Nonself Remix (Birgé-Sanborn)


Pari réussi hier soir au Blackstar. Je regrette de n'avoir pas enregistré. 62 minutes pendant lesquelles mes pieds ne touchaient plus terre. J'en ai oublié mes douleurs lombaires.


Mon installation a fonctionné. C'est souvent une question de disposition dans l'espace, comme pour un batteur ou un guitariste distribuant ses pédales d'effets autour de lui. J'avais tout à ma main, même si j'en manquais. J'aurais aimé en avoir quatre. Pour une fois les pédales de volume et de sustain de mon clavier auront été utiles. C'est surtout une affaire d'écoute. Quand c'est confortable, on peut contrôler tous les paramètres du son, ce qui est crucial pour une improvisation.


Mon petit poème symphonique attribuait un sens nouveau aux images de John Sanborn. J'ai eu l'impression de commettre un remix brechtien de son montage déjà fortement critique. Comme une mise en abyme de poupées gigognes qui n'en finiraient pas de grandir/rapetisser. Simultanément, du microscope électronique à la Terre vue de la Lune.


Derrière moi s'affichait le portrait de Lemmy Kilmister, le bassiste et chanteur du groupe de heavy metal Motörhead ! Sur l'écran John Sanborn psalmodiait tel le récitant d'un opéra multimédia. À suivre...

Photos : Dana Diminescu

vendredi 20 septembre 2019

Je joue Nonselves avec John Sanborn, ce soir au Blackstar


À sa conférence de mardi au Jeu de Paume, John Sanborn jouait avec la vérité comme un chat avec une souris. La vérité de soi. Qui on est, qui l'on n'est pas. C'est l'en-jeu de son Nonself, portrait en creux basé sur le rejet. Or, si l'on suit Jacques Lacan avançant que l'inconscient ignore les contraires, on se focalisera sur le choix des sujets et non sur leur affirmation ou leur négation. Ce qui nous préoccupe fait sens. Tous les doutes sont permis au je du J'aime/J'aime pas. John Sanborn a supprimé les titres (adjectifs précédés de not) du montage des séquences qu'il m'a fourni. Le melting not en devient un melting pot où les plans jouent à saute-mouton pour retrouver un impossible équilibre. Chacun, chacune, ressentira ainsi à sa manière les sentiments d'acceptation et de rejet que les vidéos provoquent.

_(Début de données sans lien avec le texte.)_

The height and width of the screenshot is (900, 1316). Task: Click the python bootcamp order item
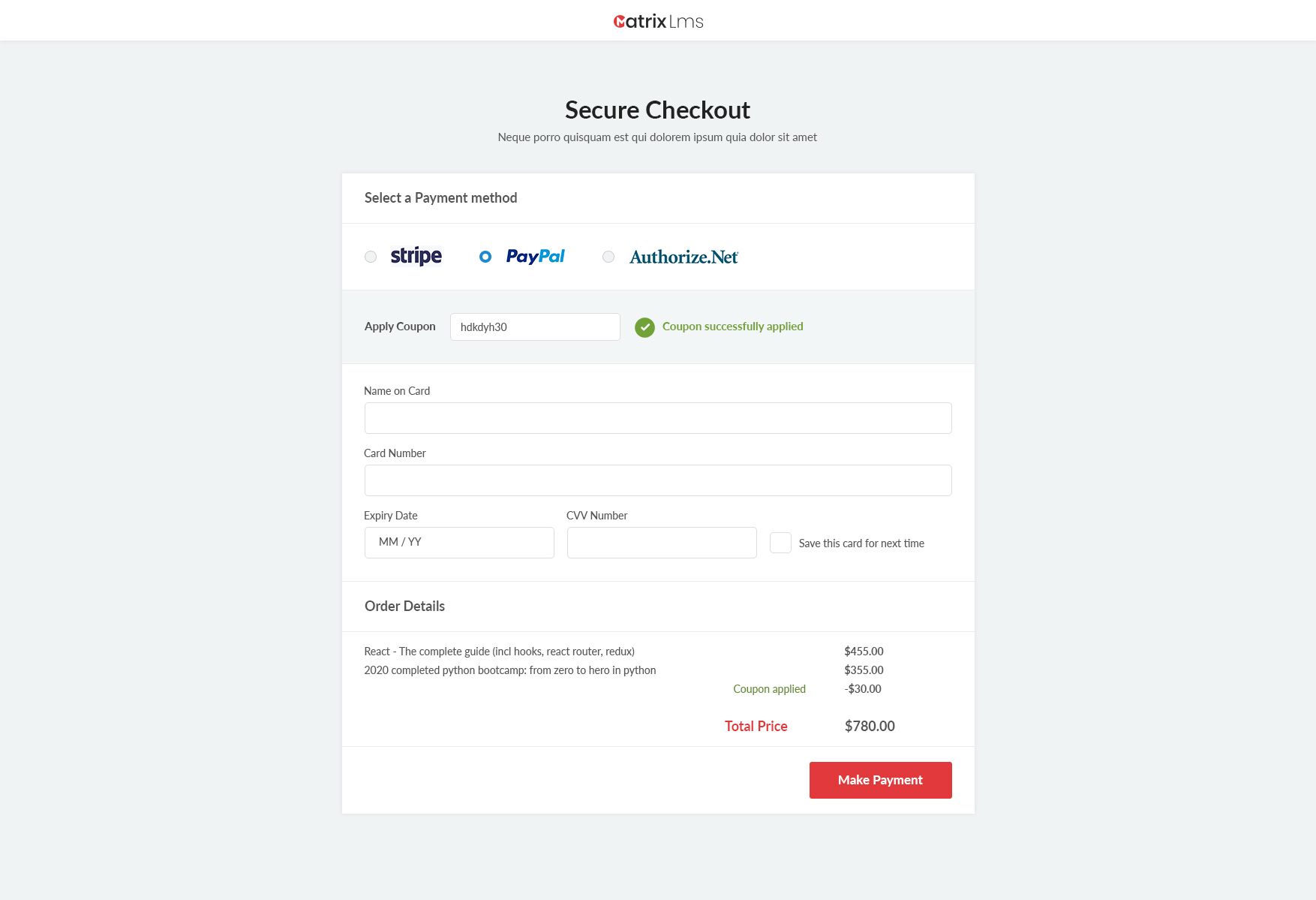pos(510,670)
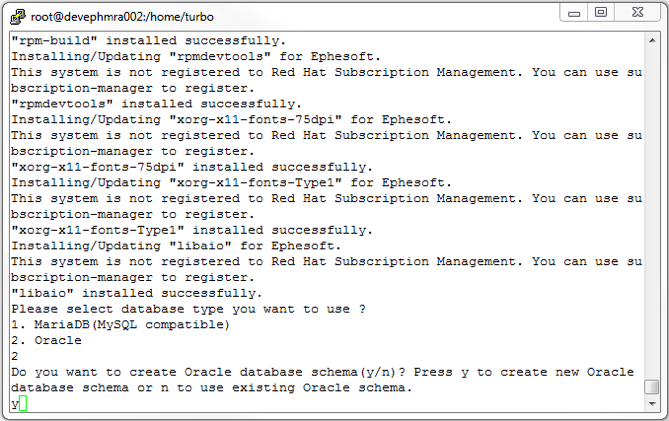The width and height of the screenshot is (669, 421).
Task: Maximize the PuTTY terminal window
Action: click(x=601, y=13)
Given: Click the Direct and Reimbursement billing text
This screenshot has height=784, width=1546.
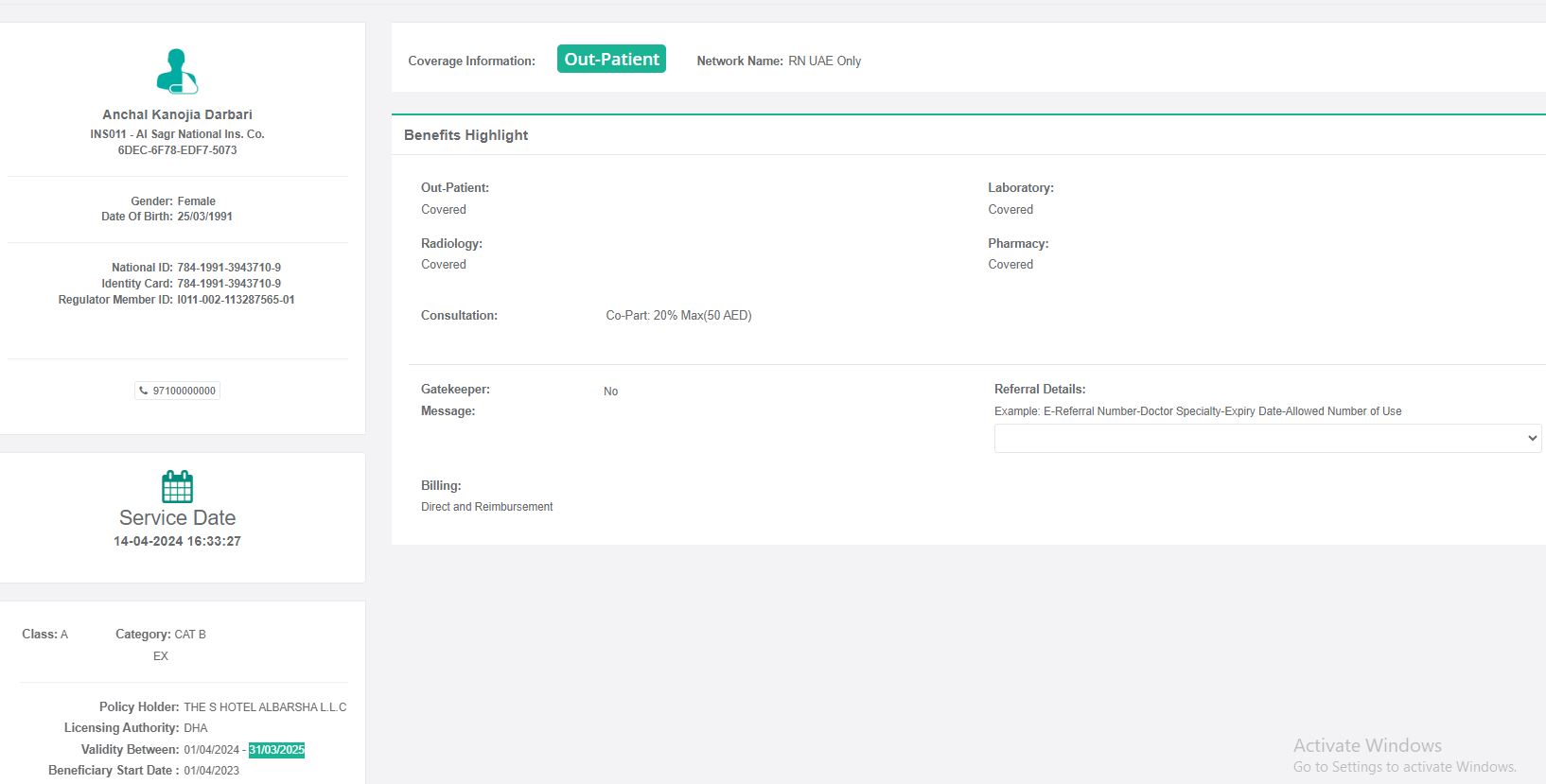Looking at the screenshot, I should (486, 507).
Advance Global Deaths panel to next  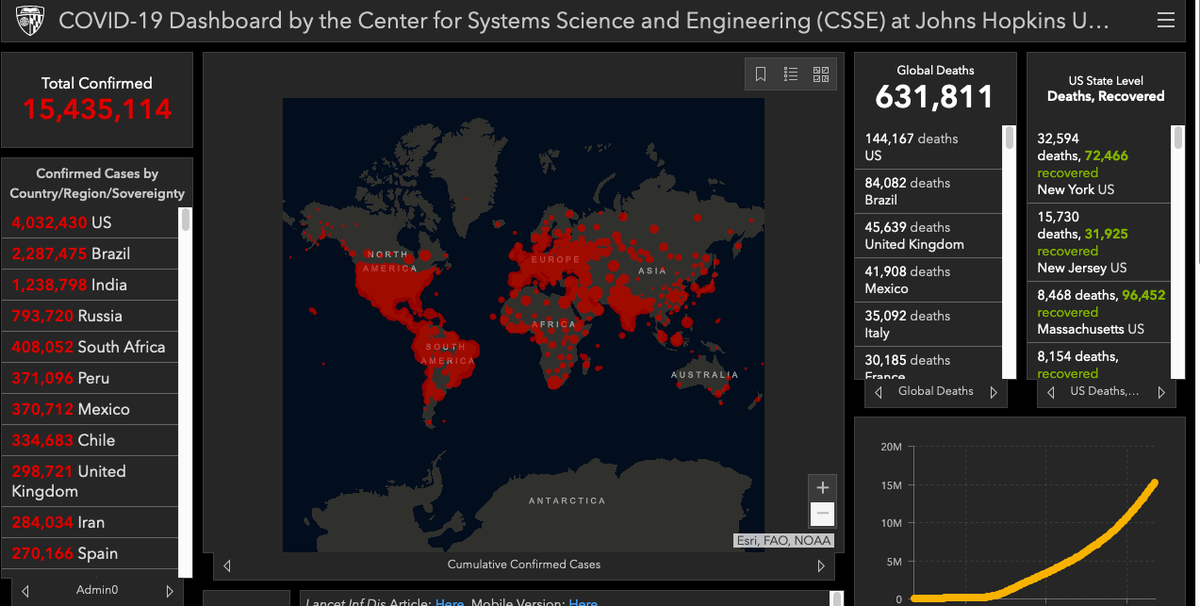(x=993, y=392)
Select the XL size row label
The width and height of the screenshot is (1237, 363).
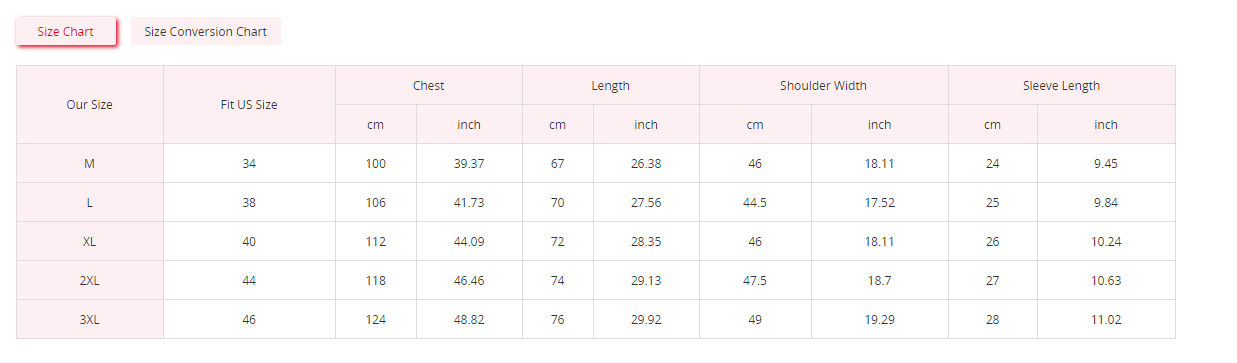point(90,241)
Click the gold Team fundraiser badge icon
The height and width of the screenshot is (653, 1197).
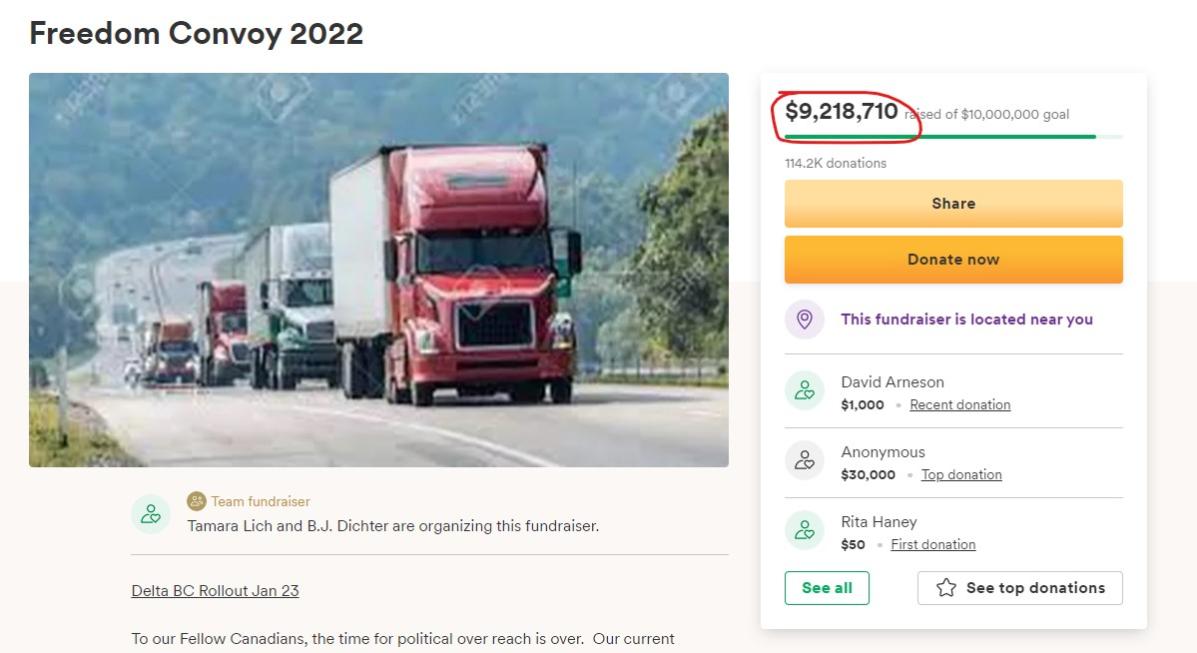(x=196, y=501)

La musique improvisée que j'ai imaginée participe à ce grand chambardement. Elle accentue, contrarie, transforme le regard porté sur notre société saturée d'images, comme Sanborn le suggère dans son accumulation de signes.
J'ai rarement eu autant de mal à préparer un concert. Jouer sur le montage d'une heure des 122 vidéos de John Sanborn m'a obligé à jongler avec le chronomètre, la projection, les chargements de banques de sons tandis que je continue à frapper mon clavier ; de plus, je dois mixer l'instrument avec le montage radiophonique des années 80 et les sons synchrones de Sanborn. Ses séquences ultracourtes divisent parfois l'écran en deux ou trois panneaux séparés. Je dois posséder quatre bras, jouir d'un strabisme divergent et d'une schizophrénie passagère pour conjuguer l'ensemble ! Le solo est un exercice difficile lorsqu'on joue d'instruments électroniques exigeant que l'on regarde les écrans et qu'on lâche de temps en temps le clavier pour le trackpad. Fin octobre à Vienne en Autriche j'ai demandé à Walter Robotka de me faire rencontrer quelqu'un pour éviter la solitude du coureur de fond ; je partagerai donc la scène avec le performeur Didi Bruckmayr sans le connaître. Le mode de la conversation l'autorise ! Mais ce soir au Blackstar je devrai faire l'acrobate sans perdre le fil sensible de ce montage aussi politique qu'esthétique. Cette semaine j'ai trouvé quelques astuces pour que l'ensemble se tienne. J'ai par exemple ajouté une petite réverbération sur les sons synchrones afin qu'ils s'intègrent mieux à mon jeu, et minimisé, soit mieux localisé, les interventions de la radiophonie. Cette salade sera imperceptible au public dont les yeux seront rivés à l'écran de Led géant. Si le son a l'avantage d'être évocateur, l'image focalise massivement l'attention des spectateurs...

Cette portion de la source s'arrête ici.